- [Stated exercise]
Copy the lines of the listing below word for word, starting at its first line and ending at the line that contains "[本 (19個の項目)] (58, 2370)", with both ends included.

[Word and element location data]
┌──
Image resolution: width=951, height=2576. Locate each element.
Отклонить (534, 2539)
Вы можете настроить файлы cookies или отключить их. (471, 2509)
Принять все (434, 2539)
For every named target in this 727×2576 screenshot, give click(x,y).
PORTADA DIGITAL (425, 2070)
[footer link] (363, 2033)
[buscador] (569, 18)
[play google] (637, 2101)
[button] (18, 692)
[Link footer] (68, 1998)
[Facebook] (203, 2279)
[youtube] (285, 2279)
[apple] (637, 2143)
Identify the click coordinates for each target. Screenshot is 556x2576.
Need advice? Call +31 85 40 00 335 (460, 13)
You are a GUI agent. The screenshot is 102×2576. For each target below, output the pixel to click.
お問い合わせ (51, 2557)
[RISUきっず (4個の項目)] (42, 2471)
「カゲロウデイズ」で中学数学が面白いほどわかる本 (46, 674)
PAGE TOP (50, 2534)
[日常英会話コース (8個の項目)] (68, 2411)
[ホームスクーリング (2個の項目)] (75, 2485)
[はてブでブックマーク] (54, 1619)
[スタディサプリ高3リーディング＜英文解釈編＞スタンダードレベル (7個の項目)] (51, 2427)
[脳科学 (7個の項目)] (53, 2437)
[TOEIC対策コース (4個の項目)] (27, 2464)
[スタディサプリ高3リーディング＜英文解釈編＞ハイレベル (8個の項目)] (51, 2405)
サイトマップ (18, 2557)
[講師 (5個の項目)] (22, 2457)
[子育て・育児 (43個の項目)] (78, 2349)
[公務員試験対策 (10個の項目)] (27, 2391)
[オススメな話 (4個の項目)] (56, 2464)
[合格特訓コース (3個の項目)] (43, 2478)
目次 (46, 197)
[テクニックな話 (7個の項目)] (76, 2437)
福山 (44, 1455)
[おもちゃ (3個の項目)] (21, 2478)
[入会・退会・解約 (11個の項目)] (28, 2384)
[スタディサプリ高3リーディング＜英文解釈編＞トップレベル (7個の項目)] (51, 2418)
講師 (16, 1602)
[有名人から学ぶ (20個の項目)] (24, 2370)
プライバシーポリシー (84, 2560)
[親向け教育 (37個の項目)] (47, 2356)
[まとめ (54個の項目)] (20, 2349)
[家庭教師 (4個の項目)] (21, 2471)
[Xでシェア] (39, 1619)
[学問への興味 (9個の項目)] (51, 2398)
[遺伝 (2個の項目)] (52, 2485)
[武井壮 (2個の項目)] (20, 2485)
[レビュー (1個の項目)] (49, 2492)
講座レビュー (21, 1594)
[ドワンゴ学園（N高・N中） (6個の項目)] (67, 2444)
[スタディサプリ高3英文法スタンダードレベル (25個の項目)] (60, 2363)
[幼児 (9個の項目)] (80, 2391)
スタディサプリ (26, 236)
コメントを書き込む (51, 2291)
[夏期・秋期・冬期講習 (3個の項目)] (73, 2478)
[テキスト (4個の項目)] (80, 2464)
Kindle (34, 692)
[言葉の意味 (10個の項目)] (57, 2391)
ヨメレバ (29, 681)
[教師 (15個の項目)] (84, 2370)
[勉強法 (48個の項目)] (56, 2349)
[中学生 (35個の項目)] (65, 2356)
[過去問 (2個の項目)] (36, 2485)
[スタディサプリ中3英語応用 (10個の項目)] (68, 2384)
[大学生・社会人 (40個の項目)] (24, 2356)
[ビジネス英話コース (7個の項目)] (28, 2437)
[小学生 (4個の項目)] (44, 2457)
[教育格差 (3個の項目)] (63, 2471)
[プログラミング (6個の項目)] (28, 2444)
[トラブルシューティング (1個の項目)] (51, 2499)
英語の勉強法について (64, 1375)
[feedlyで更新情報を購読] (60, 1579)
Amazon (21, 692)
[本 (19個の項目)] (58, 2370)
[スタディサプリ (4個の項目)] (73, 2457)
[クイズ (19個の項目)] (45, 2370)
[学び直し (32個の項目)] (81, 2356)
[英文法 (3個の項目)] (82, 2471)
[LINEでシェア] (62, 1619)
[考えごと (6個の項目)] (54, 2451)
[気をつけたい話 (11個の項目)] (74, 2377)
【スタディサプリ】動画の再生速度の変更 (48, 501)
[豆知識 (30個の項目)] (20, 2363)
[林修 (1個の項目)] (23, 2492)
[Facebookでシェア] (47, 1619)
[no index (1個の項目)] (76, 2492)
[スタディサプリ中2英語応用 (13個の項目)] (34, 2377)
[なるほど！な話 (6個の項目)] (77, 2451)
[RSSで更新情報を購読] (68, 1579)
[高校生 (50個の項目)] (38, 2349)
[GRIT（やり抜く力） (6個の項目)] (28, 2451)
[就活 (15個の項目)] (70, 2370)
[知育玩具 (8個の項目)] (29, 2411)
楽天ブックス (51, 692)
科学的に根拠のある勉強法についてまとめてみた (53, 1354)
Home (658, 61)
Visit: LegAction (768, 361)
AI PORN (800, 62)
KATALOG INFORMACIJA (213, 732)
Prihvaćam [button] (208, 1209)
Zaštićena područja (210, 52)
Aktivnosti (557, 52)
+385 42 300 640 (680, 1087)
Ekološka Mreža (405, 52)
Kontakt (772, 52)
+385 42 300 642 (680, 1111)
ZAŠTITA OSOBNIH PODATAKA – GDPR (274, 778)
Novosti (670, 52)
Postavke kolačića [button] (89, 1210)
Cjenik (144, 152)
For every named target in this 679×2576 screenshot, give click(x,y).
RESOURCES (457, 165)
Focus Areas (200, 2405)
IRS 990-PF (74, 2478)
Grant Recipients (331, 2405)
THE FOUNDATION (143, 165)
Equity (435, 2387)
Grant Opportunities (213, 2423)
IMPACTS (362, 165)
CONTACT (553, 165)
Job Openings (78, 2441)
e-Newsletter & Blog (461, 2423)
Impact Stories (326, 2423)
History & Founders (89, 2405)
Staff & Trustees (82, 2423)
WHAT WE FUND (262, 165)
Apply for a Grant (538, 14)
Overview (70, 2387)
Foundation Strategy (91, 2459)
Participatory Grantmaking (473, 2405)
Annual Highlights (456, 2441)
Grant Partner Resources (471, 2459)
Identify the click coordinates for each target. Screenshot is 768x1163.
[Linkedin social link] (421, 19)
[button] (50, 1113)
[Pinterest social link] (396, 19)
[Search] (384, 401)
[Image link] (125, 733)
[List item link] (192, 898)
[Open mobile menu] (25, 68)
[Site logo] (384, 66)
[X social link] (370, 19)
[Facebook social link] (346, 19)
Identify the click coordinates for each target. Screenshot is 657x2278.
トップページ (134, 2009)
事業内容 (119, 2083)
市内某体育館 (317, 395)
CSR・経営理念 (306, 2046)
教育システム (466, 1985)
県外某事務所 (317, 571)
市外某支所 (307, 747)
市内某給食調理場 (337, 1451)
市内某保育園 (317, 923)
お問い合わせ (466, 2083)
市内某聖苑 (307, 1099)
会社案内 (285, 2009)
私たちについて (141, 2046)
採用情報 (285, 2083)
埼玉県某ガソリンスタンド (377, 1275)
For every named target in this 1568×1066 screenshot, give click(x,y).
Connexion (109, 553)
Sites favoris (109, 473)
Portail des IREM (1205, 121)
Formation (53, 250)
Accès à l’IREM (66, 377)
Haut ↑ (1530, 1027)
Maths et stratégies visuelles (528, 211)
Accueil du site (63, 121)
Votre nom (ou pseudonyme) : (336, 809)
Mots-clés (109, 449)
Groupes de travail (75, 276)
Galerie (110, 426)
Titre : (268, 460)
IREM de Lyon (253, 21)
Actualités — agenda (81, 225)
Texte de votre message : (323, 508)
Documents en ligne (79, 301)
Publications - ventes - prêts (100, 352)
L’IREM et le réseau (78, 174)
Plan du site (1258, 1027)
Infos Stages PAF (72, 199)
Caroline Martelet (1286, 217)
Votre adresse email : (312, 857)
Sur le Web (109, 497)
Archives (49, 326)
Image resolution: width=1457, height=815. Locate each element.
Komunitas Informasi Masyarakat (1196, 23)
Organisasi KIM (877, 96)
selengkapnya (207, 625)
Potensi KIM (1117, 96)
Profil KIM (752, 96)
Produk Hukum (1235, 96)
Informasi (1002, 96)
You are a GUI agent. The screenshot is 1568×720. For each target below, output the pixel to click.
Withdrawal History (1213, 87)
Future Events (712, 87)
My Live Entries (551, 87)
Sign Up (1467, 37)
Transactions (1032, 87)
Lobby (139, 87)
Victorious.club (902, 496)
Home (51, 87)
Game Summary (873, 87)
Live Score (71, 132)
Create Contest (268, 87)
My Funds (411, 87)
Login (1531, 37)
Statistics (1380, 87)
└──
- [Exercise answer]
Image resolution: width=951, height=2576. Locate each element.
Отклонить (534, 2539)
Вы можете настроить файлы cookies или отключить их. (471, 2509)
Принять все (434, 2539)
For every named target in this 727×2576 screenshot, give click(x,y).
PORTADA DIGITAL (425, 2070)
[footer link] (363, 2033)
[buscador] (569, 18)
[play google] (637, 2101)
[button] (18, 692)
[Link footer] (68, 1998)
[Facebook] (203, 2279)
[youtube] (285, 2279)
[apple] (637, 2143)
Identify the click coordinates for each target. Screenshot is 556x2576.
Need advice? Call +31 85 40 00 335 (460, 13)
You are a GUI agent. The screenshot is 102×2576. For each target below, output the pixel to click.
お問い合わせ (51, 2557)
[RISUきっず (4個の項目)] (42, 2471)
「カゲロウデイズ」で中学数学が面白いほどわかる本 (46, 674)
PAGE TOP (50, 2534)
[日常英会話コース (8個の項目)] (68, 2411)
[ホームスクーリング (2個の項目)] (75, 2485)
[はてブでブックマーク] (54, 1619)
[スタディサプリ高3リーディング＜英文解釈編＞スタンダードレベル (7個の項目)] (51, 2427)
[脳科学 (7個の項目)] (53, 2437)
[TOEIC対策コース (4個の項目)] (27, 2464)
[スタディサプリ高3リーディング＜英文解釈編＞ハイレベル (8個の項目)] (51, 2405)
サイトマップ (18, 2557)
[講師 (5個の項目)] (22, 2457)
[子育て・育児 (43個の項目)] (78, 2349)
[公務員試験対策 (10個の項目)] (27, 2391)
[オススメな話 (4個の項目)] (56, 2464)
[合格特訓コース (3個の項目)] (43, 2478)
目次 (46, 197)
[テクニックな話 (7個の項目)] (76, 2437)
福山 (44, 1455)
[おもちゃ (3個の項目)] (21, 2478)
[入会・退会・解約 (11個の項目)] (28, 2384)
[スタディサプリ高3リーディング＜英文解釈編＞トップレベル (7個の項目)] (51, 2418)
講師 (16, 1602)
[有名人から学ぶ (20個の項目)] (24, 2370)
プライバシーポリシー (84, 2560)
[親向け教育 (37個の項目)] (47, 2356)
[まとめ (54個の項目)] (20, 2349)
[家庭教師 (4個の項目)] (21, 2471)
[Xでシェア] (39, 1619)
[学問への興味 (9個の項目)] (51, 2398)
[遺伝 (2個の項目)] (52, 2485)
[武井壮 (2個の項目)] (20, 2485)
[レビュー (1個の項目)] (49, 2492)
講座レビュー (21, 1594)
[ドワンゴ学園（N高・N中） (6個の項目)] (67, 2444)
[スタディサプリ高3英文法スタンダードレベル (25個の項目)] (60, 2363)
[幼児 (9個の項目)] (80, 2391)
スタディサプリ (26, 236)
コメントを書き込む (51, 2291)
[夏期・秋期・冬期講習 (3個の項目)] (73, 2478)
[テキスト (4個の項目)] (80, 2464)
Kindle (34, 692)
[言葉の意味 (10個の項目)] (57, 2391)
ヨメレバ (29, 681)
[教師 (15個の項目)] (84, 2370)
[勉強法 (48個の項目)] (56, 2349)
[中学生 (35個の項目)] (65, 2356)
[過去問 (2個の項目)] (36, 2485)
[スタディサプリ中3英語応用 (10個の項目)] (68, 2384)
[大学生・社会人 (40個の項目)] (24, 2356)
[ビジネス英話コース (7個の項目)] (28, 2437)
[小学生 (4個の項目)] (44, 2457)
[教育格差 (3個の項目)] (63, 2471)
[プログラミング (6個の項目)] (28, 2444)
[トラブルシューティング (1個の項目)] (51, 2499)
英語の勉強法について (64, 1375)
[feedlyで更新情報を購読] (60, 1579)
Amazon (21, 692)
[本 (19個の項目)] (58, 2370)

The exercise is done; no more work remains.